*** DATA EXCERPTS Section Begins ***

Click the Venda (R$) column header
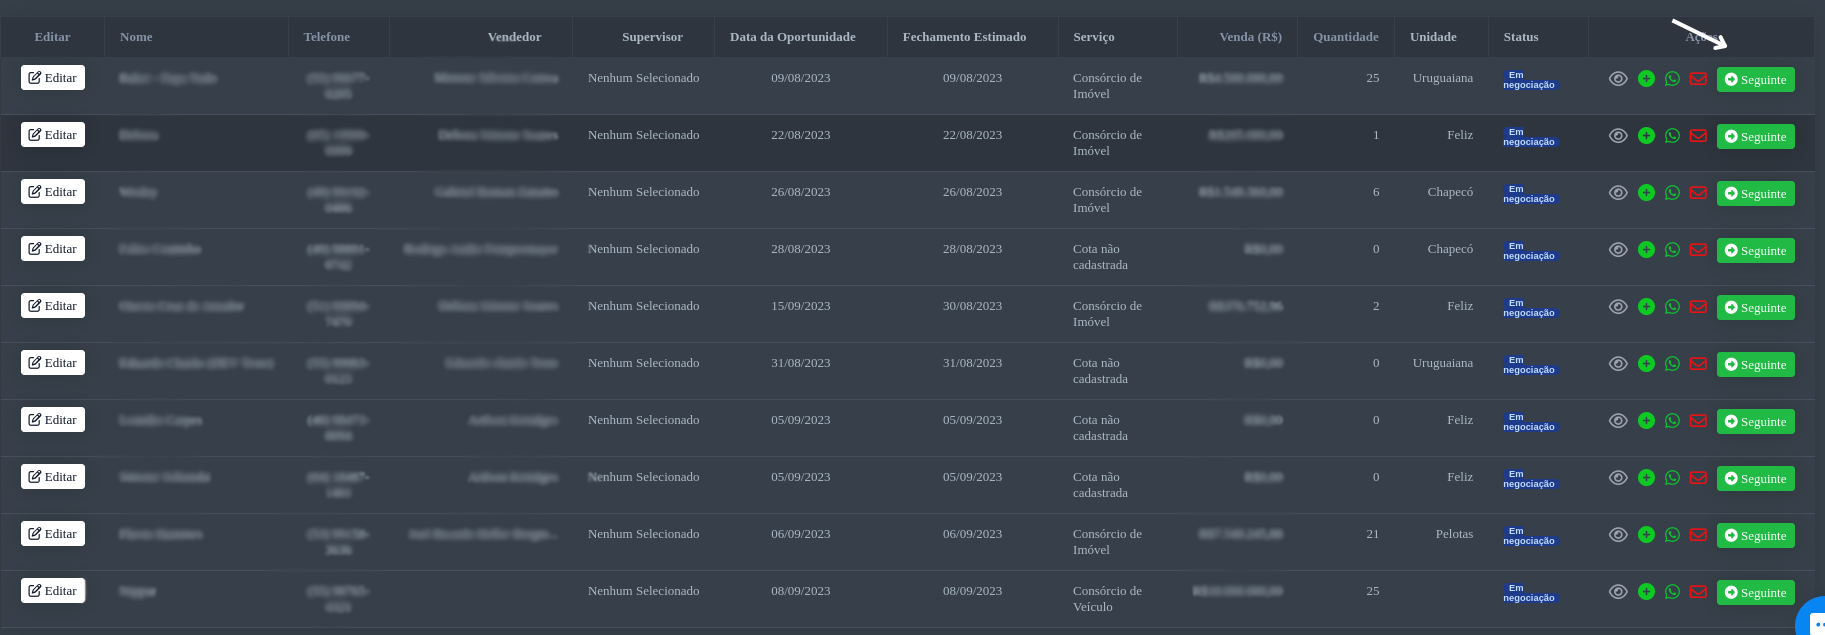point(1250,37)
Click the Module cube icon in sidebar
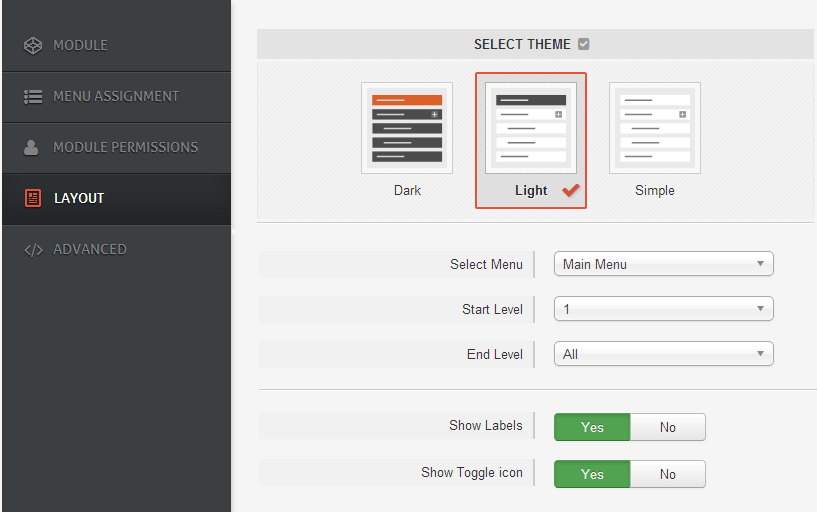This screenshot has width=817, height=512. click(x=33, y=45)
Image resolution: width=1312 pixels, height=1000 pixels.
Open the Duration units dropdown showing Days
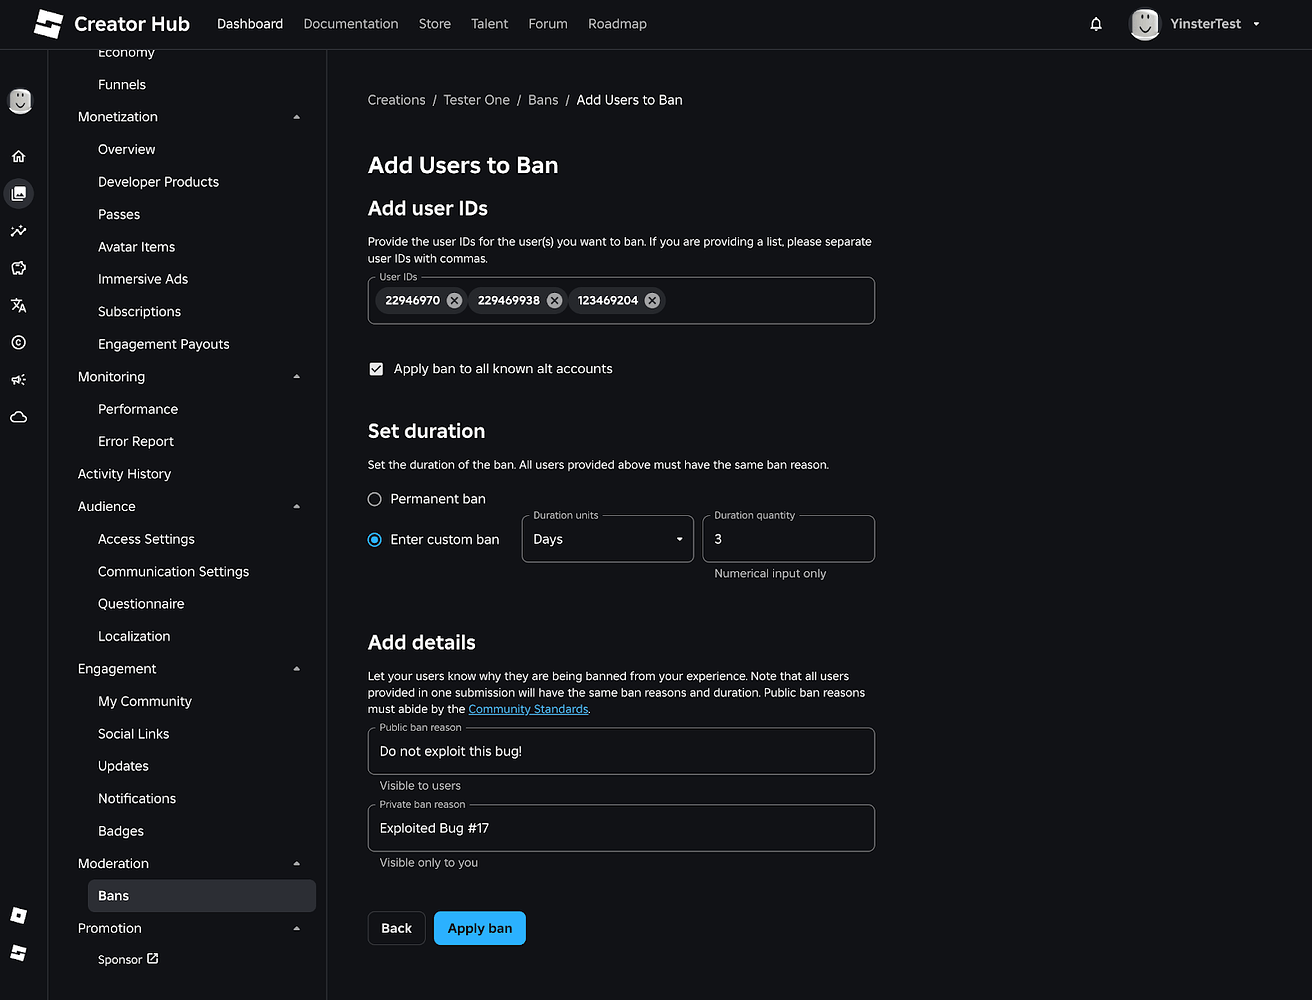point(607,538)
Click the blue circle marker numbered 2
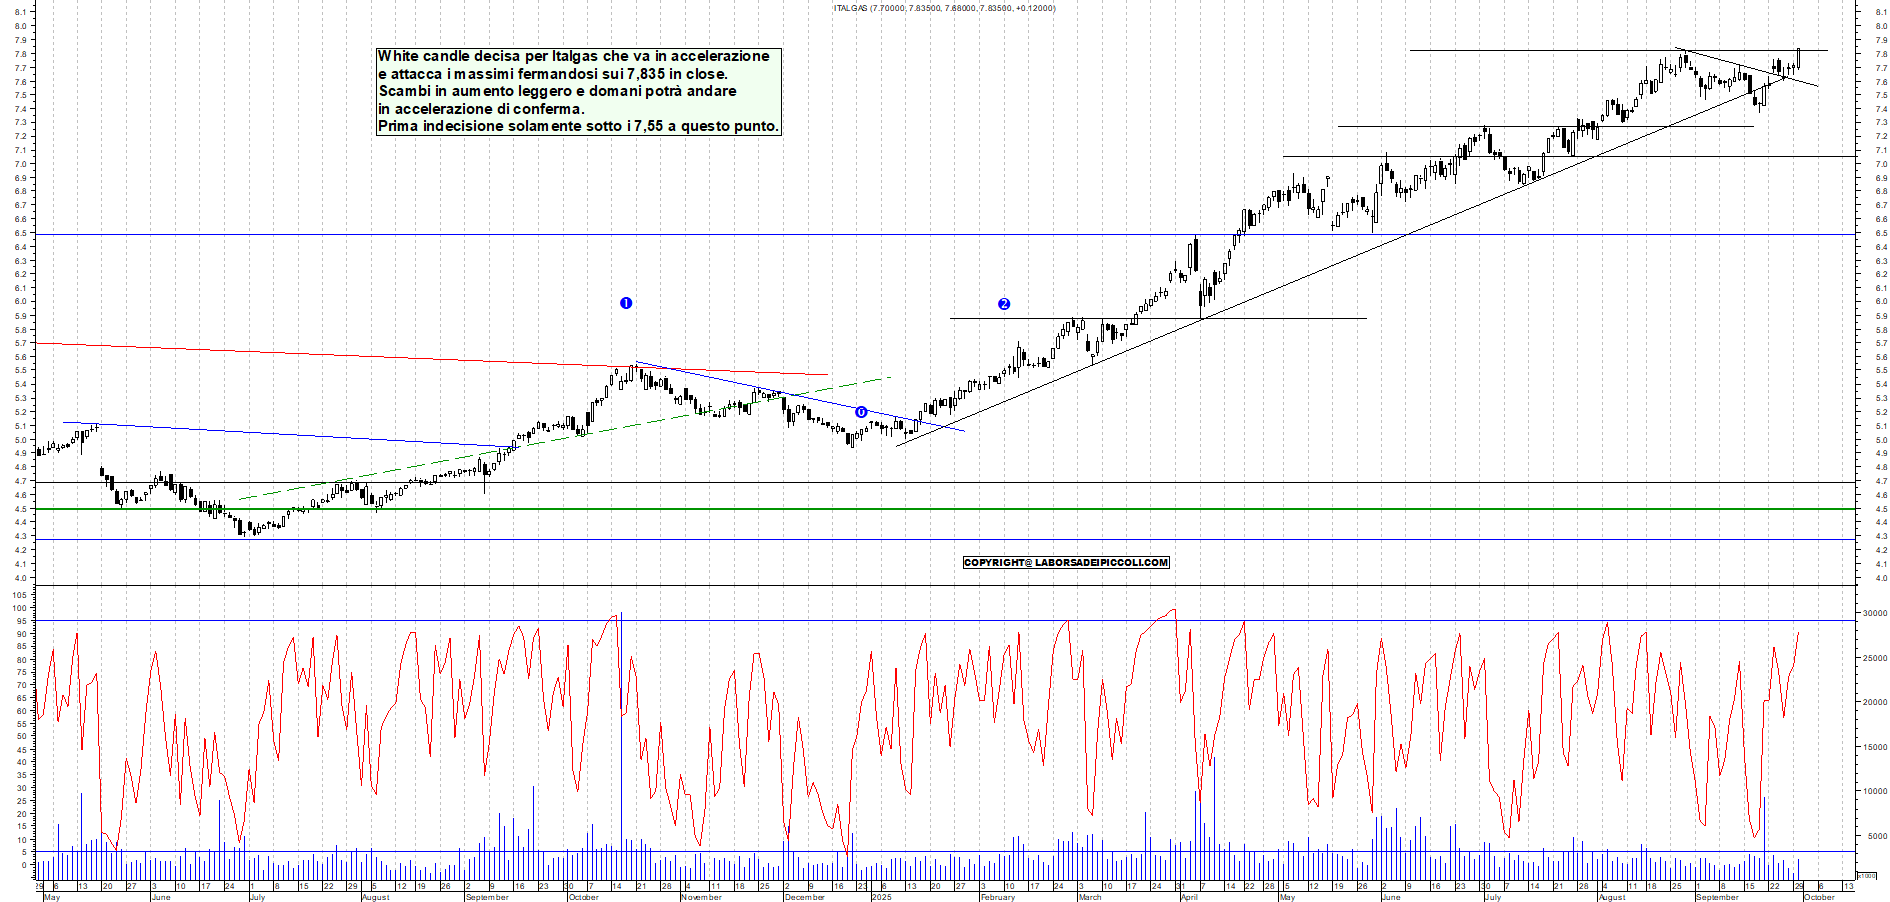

*** DATA EXCERPTS Section Ends ***

DIRECTIONS:
Every entry should be returned exactly as written, minus the pictures.

RESPONSE TO THIS EXERCISE:
Click the Venda (R$) column header
point(1250,37)
Click the Module cube icon in sidebar
This screenshot has width=817, height=512. click(x=33, y=45)
Image resolution: width=1312 pixels, height=1000 pixels.
Open the Duration units dropdown showing Days
point(607,538)
Click the blue circle marker numbered 2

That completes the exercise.